Tuesday, March 29, 2016

U.S. helps arm Islamic State

What a juicy, satisfying epithet: "Hypocrisy!"

Hypocrisy and the hypocrites who indulge in it require an axiomatic principle. This principle is then belied by the actions of the hypocrite. Roughly, hypocrites talk the talk but fail to walk the walk. How sleazy, right?

But this morning I have the sense that the juice and savor and delight and wind have dribbled and dripped away from "hypocrisy" and left it deflated and bereft like some suicidal whale on a Cape Cod beach.

The reason, as best I can guess, is that there is no longer an axiomatic principle against which to place these liars and pretenders. How can you cuss someone out when there is no agreement as to the preferred activity they may tout. If there is no principle in the first place, it's hard to excoriate the man or woman who does not observe it.

Take, for example, this small video passed along in email yesterday. Basically, it is a quick-and-dirty summation of the number-one slot the United States claims when it comes to worldwide arms sales.



None of it is especially surprising to a moderately well informed individual. Arms are a honey pot and the U.S. is a nonpareil bee. Arms provide jobs -- a touchstone for liberal politicians seeking to right the ship of income inequality. But they also stand in stark contrast to the "peace" that the mealy-mouthed may trumpet. A small segment of the clip alludes to the fact that Islamic State (the 'great Satan' that the West excoriates with regularity) has found a use for the M-16 rifles produced in, where else, America.

Given this scenario, it is hard not to conclude that the West promotes the war it claims to abhor. This is revolting and hypocritical right up to the moment that anyone realizes that the guiding principle of "peace" is not really a guiding principle. Instead it is an amorphous touchstone that shapeshifts according to its price tag.
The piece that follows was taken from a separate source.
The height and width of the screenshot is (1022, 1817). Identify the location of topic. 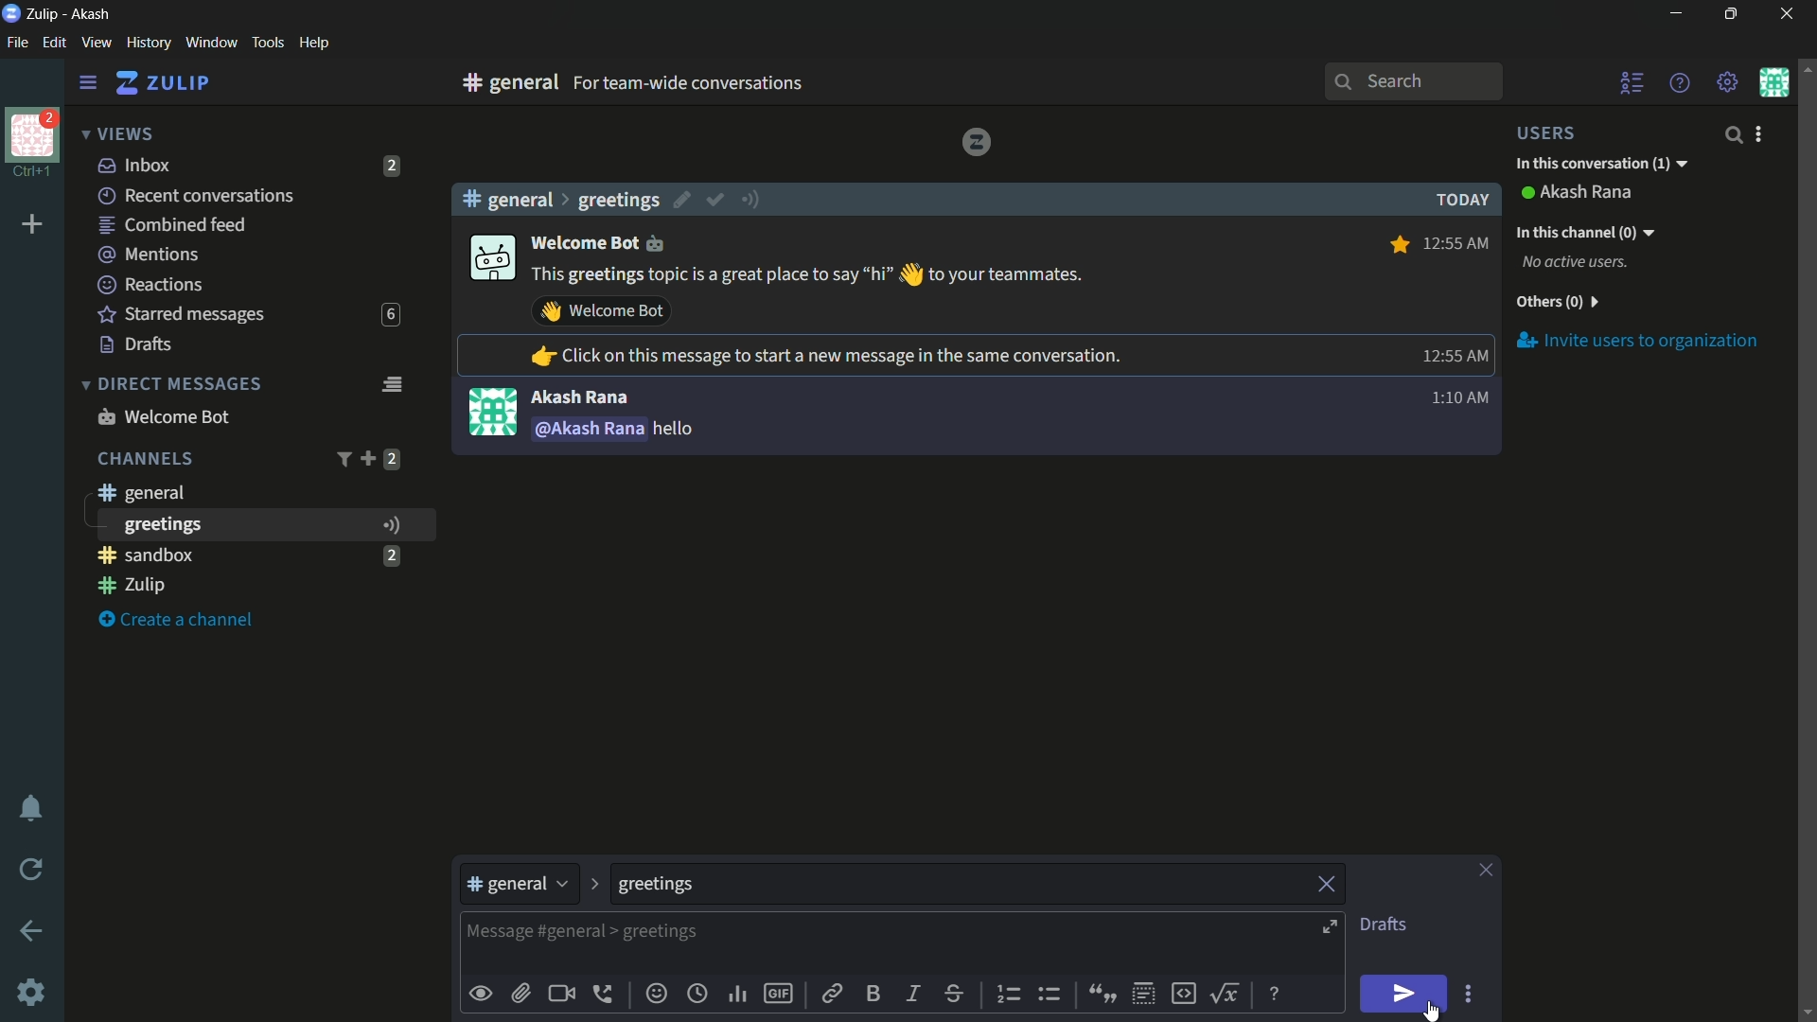
(959, 885).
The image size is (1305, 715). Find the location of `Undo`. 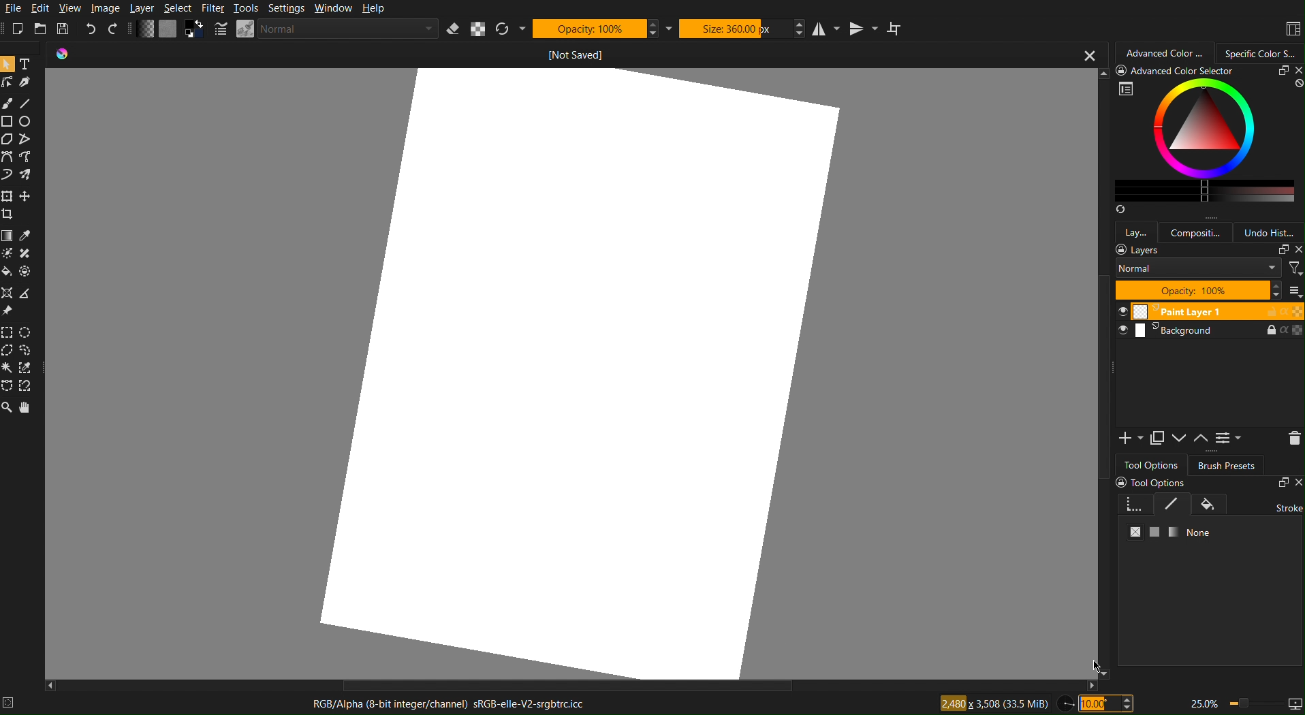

I don't mean to play the ain't-it-awful guitar in all of this. Hypocrisy of this sort is demonstrable in a wide range of activities -- failing to state the principle and then adhering to it. If you have any doubts, just look at the world of spiritual endeavor ... full of peace and love and compassion and, when a closer examination turns over the rocks, a host of slimy and corrosive activity comes to life.

It's no biggie, perhaps. But the worst of hypocrisy is not so much the bitchslap that can be administered to others. It is the bitchslap that can deflate the decency and happiness of individuals forced to look in the bathroom mirror. I doubt that principles, whether political or personal, can ever be perfectly realized, but I do think that without the effort, life becomes a little grey-er and more painful.

Of all the good habits anyone might nourish, I guess I think most highly of attention and responsibility. These capacities come closest, as best I can see it, to a perfected principle that can never come true.

But being a little less the hypocrite beats putting a price take on everything and pretending that this hypocrisy is other than what it is.

Do principles matter?

Only if you say so.

1 comment:

  1. We're making ak-47's in america too, now on sale out of florida.